Police Officers Alerted to Possible Halloween Ambush:  The Federal Bureau of Investigation issued a bulletin to police departments in cities across the country warning that an anarchist group may be planning to ambush officers on Halloween.  Fox News reports that the group, called the National Liberation Militia, encouraged its supporters to create disturbances to lure law enforcement and then attack them ambush-style, in what they dubbed a "Halloween Revolt."  In New York City, where tensions are high after last week's fatal shooting of a police officer and the anti-police rally that followed, NYPD is monitoring the threat.
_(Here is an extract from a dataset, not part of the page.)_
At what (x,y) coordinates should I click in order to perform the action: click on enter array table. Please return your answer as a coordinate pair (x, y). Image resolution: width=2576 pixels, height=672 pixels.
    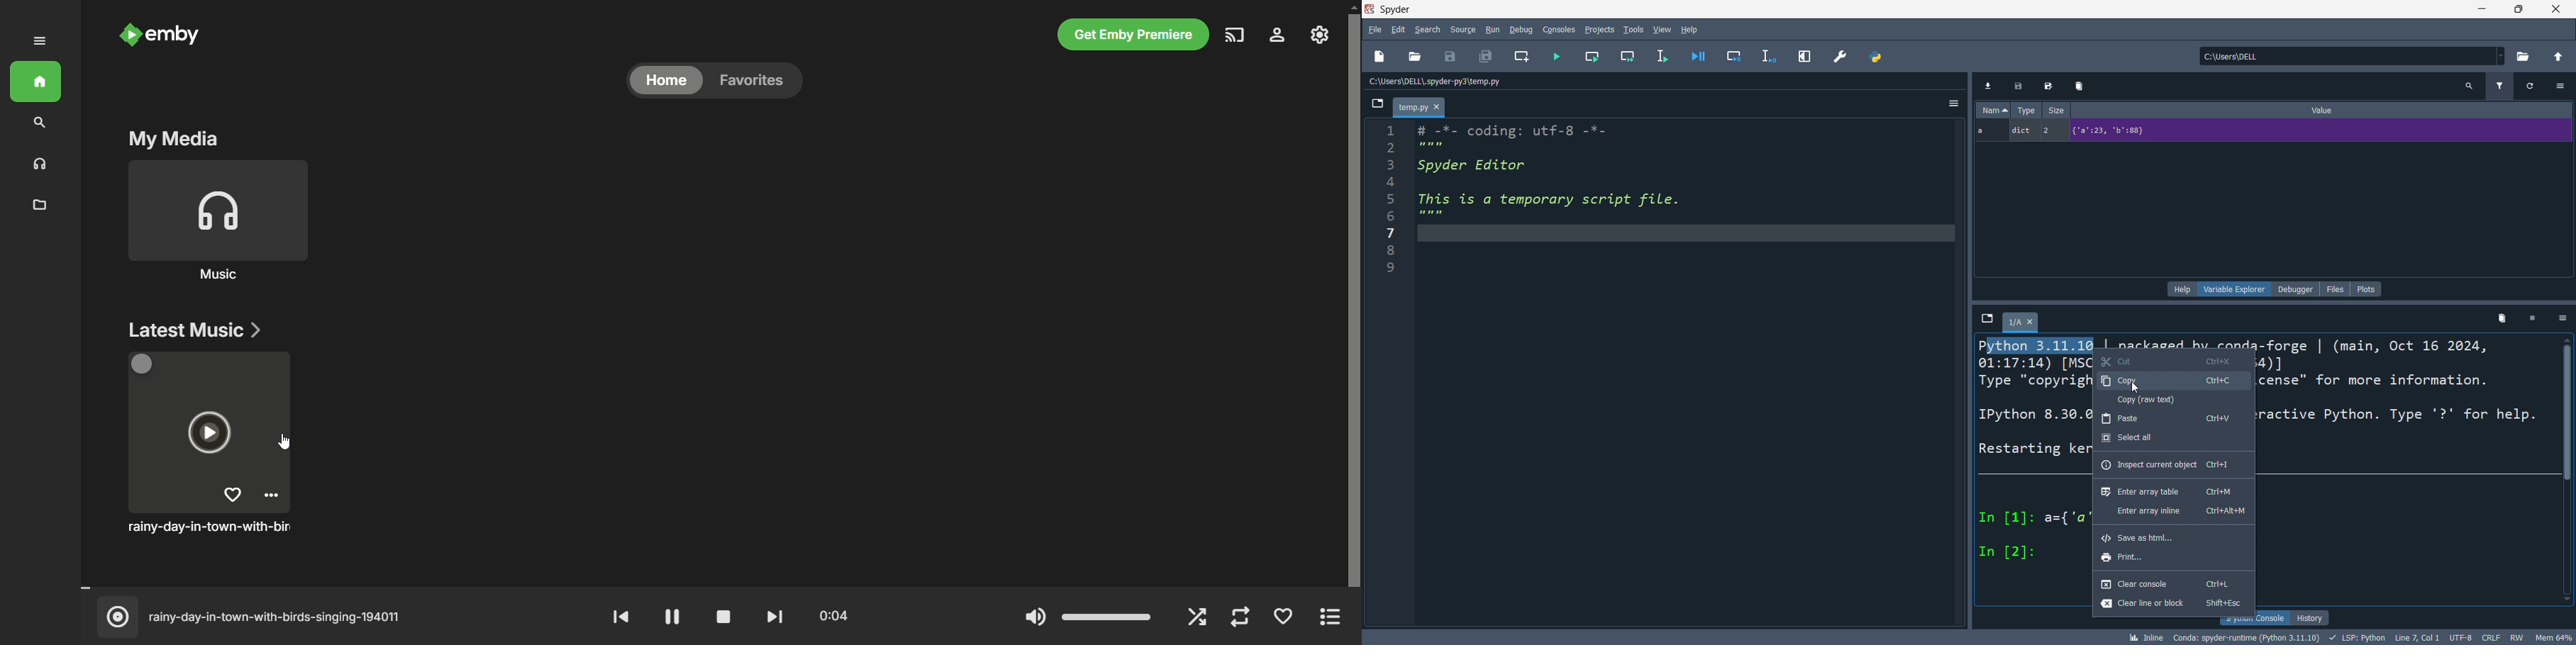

CA High Court Upholds Death Penalty in 1979 Murder:  The California Supreme Court unanimously upheld the murder conviction and death sentence on Monday of a man who raped and strangled an eight-year-old San Pablo girl in 1979.  The Contra Costa Times reports that 71-year-old Joseph Seferino Cordova was arrested in 2002 for the rape and murder of Cannie Bullock when a cold hit DNA match linked him to evidence found in the girl's body over two decades earlier.  He was convicted of murder and sentenced to death in 2007.  In Cordova's appeal of the murder conviction, he argues that there was an unfair delay in the prosecution because authorities should have suspected him sooner, as he was convicted in Colorado in 1992 for attempted sexual assault on a child and again in 1997 for sexual assault on a child.  That argument was rejected by the California high court on the basis that investigators possessed no evidence connecting Cordova to the crime until the 2002 cold hit.  His challenges to the use of the DNA evidence were also turned down by the court.  He will continue legal challenges to his conviction in the federal court system.